With his series of oils on canvas for Moving Stillness, Vittorio Marella closely investigates the manifestations of Venetian daily life, depicted in a new and surprising manner. His language contains the archetypes of a Venice in which time takes on inscrutable dimensions, far removed from the prosaic nature of the contemporary city.
Fleeting intuitions and almost iconic details, rendered with a skillful alternation of light and darkness, seem to belong to a very individual imagery, which only the inhabitants of the lagoon can perhaps fully understand.
Marella's paintings are photograms of a world suspended between reality and dream, far from any romantic or holographic representation of Venice. His highly personal gaze investigates the deepest folds of the wonder of those who live in the city every day, a people born and raised in the most surreal of urban agglomerations that man has ever conceived. Marella talks about life, death, destiny, loneliness, impossible human relationships, in a sometimes ghostly scene in which man is saved only by clinging to the truth of a detail, a memory that is familiar and dear to him.

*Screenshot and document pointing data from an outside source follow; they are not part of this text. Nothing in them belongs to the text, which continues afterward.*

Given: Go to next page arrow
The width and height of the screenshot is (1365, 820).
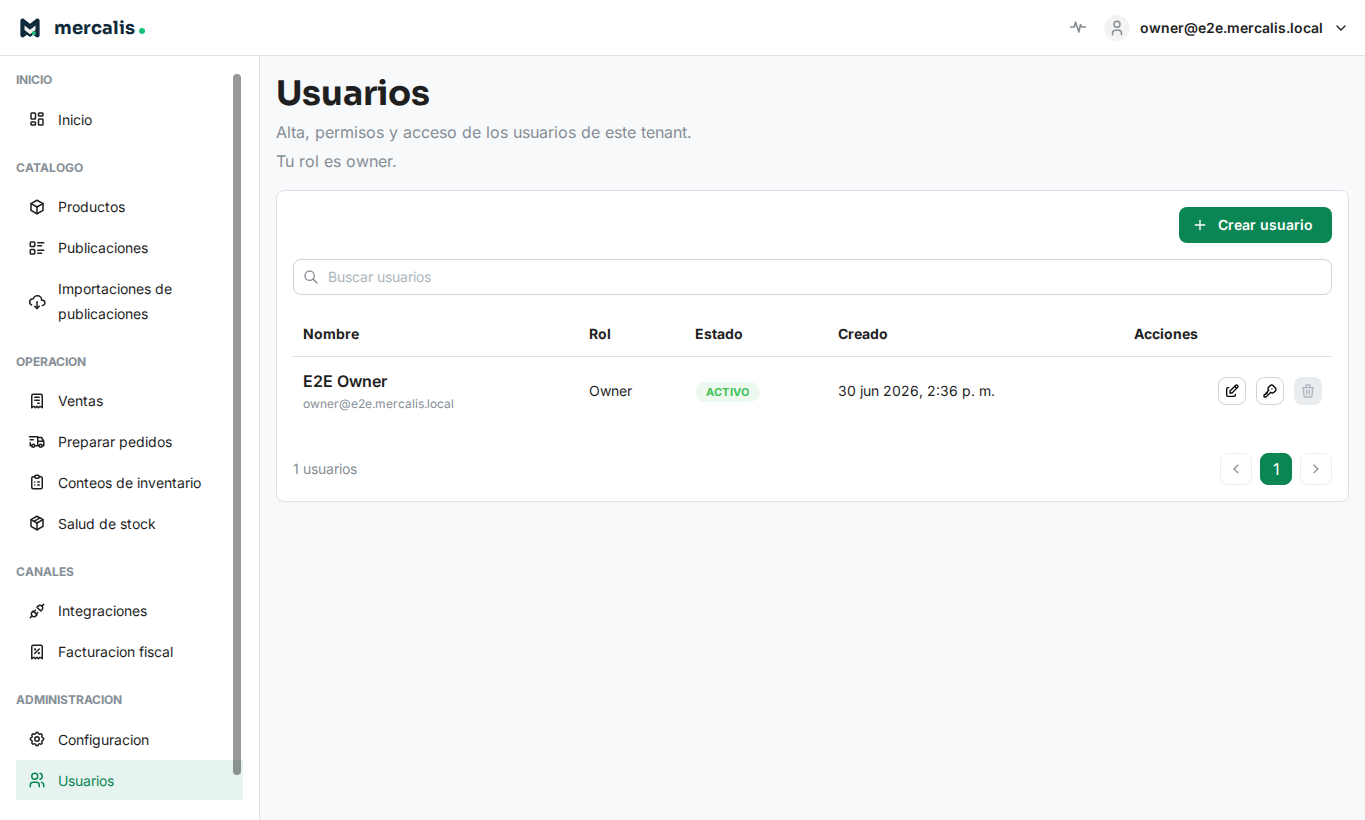Looking at the screenshot, I should click(1316, 469).
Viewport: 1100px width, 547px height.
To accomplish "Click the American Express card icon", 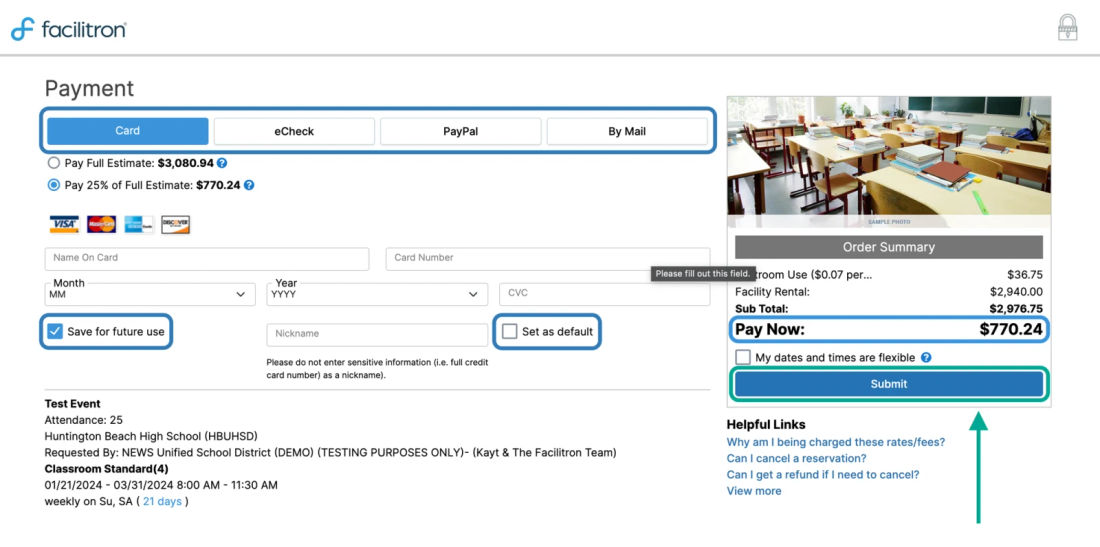I will pyautogui.click(x=139, y=224).
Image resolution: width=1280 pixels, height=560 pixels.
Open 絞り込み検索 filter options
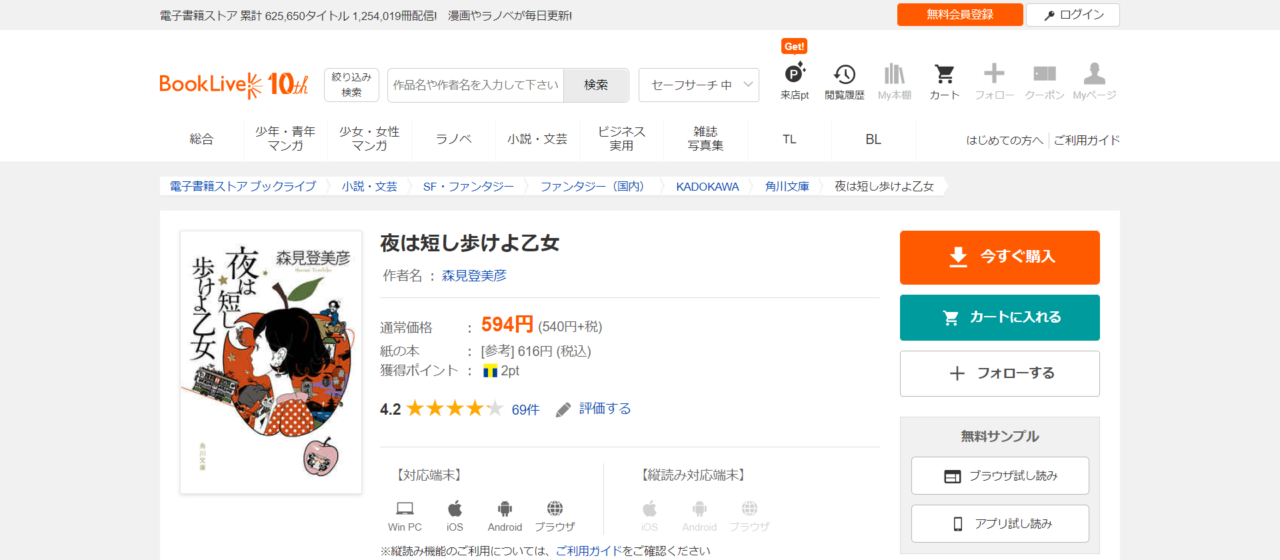point(351,85)
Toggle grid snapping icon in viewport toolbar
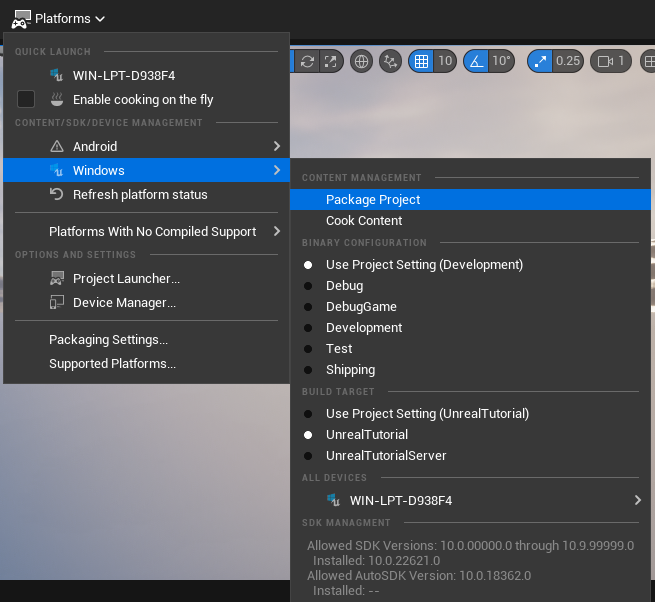The width and height of the screenshot is (655, 602). pyautogui.click(x=422, y=61)
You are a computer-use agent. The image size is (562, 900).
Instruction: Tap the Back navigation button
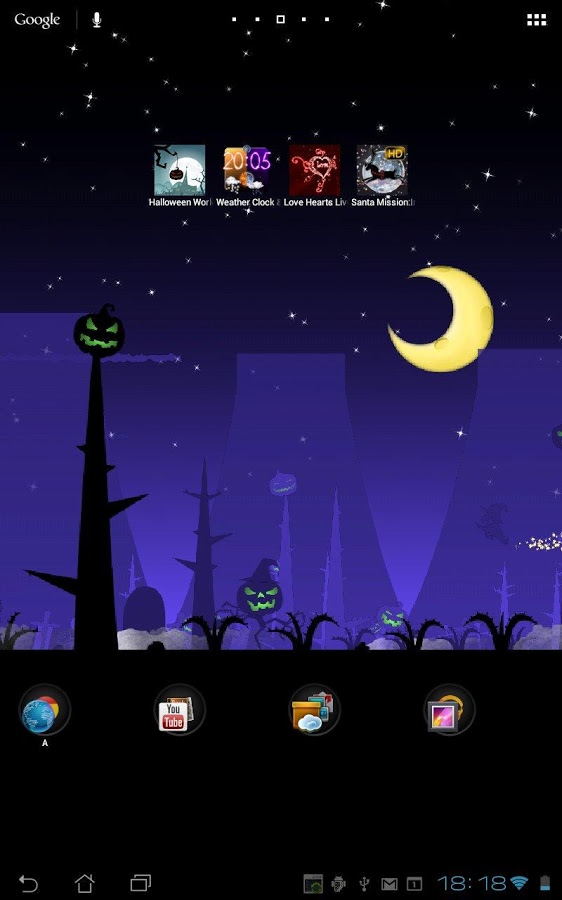point(28,883)
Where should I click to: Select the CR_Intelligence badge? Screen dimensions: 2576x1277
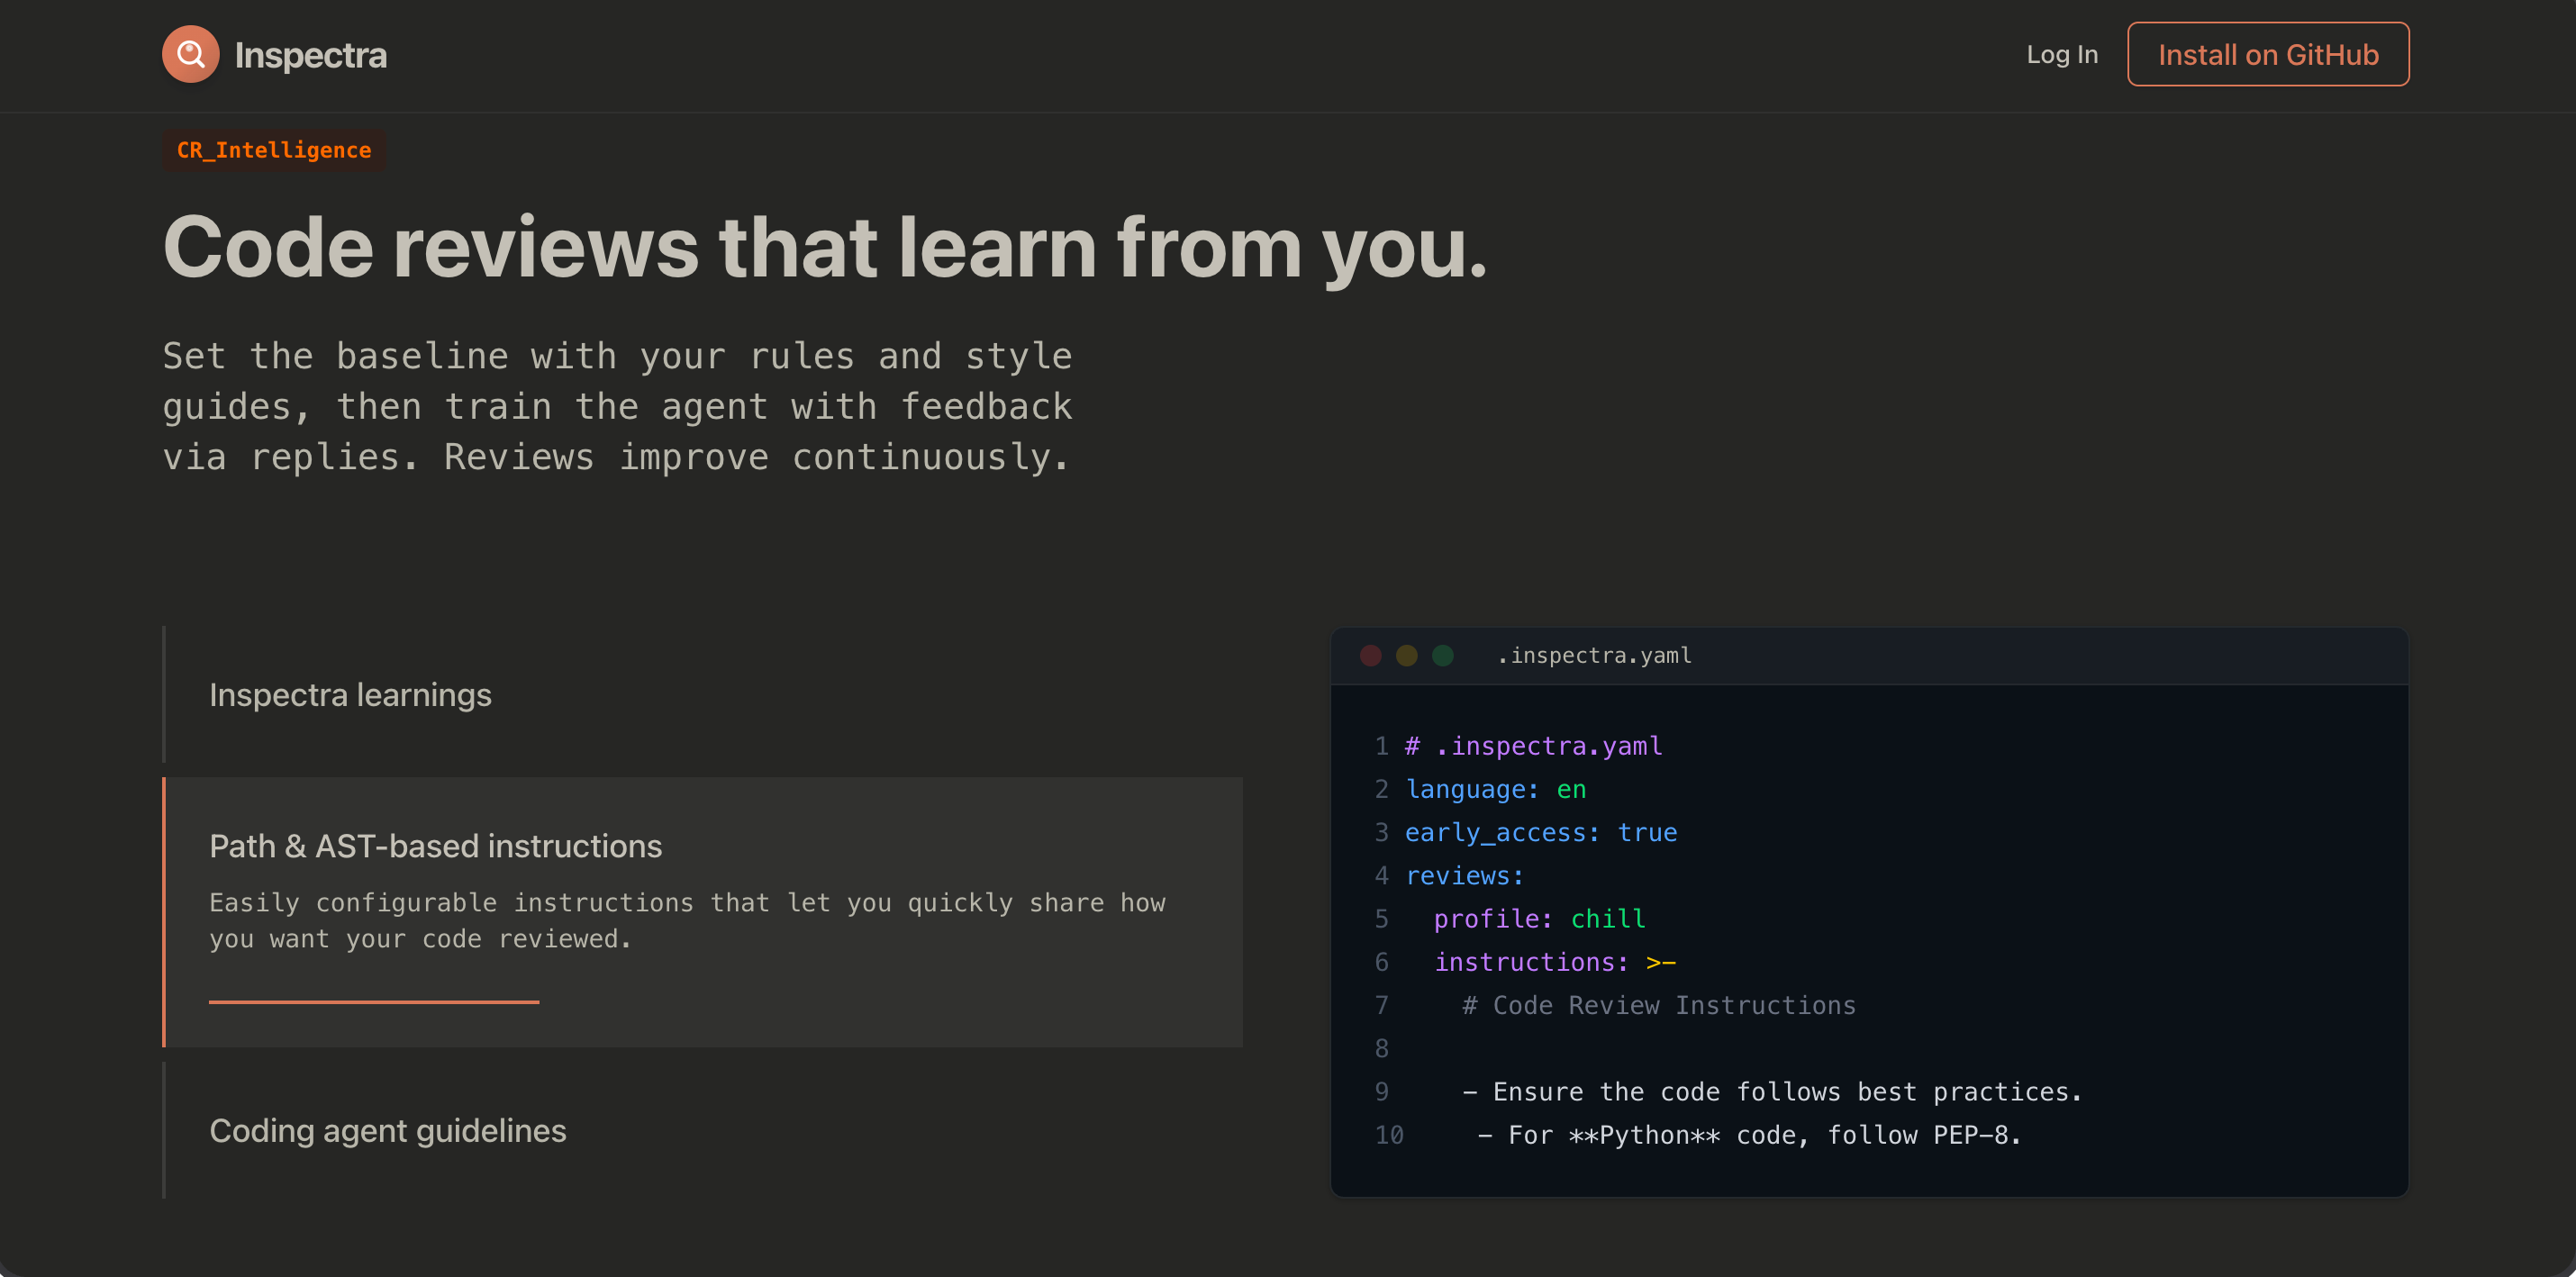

The mastery with which this very young artist depicts the surface of the bulwark of a vaporetto or the curve of a hemp mooring line betray the lacerating need for contact with a real, material reference point that frees him from nihilistic doubt, from the horror of the abyss that constantly seeks to invade his canvases. In this conflict between life and death, between light and shadow, Marella's extraordinary ability to embody the myth of Venice and what it represents in the global imagination is manifested.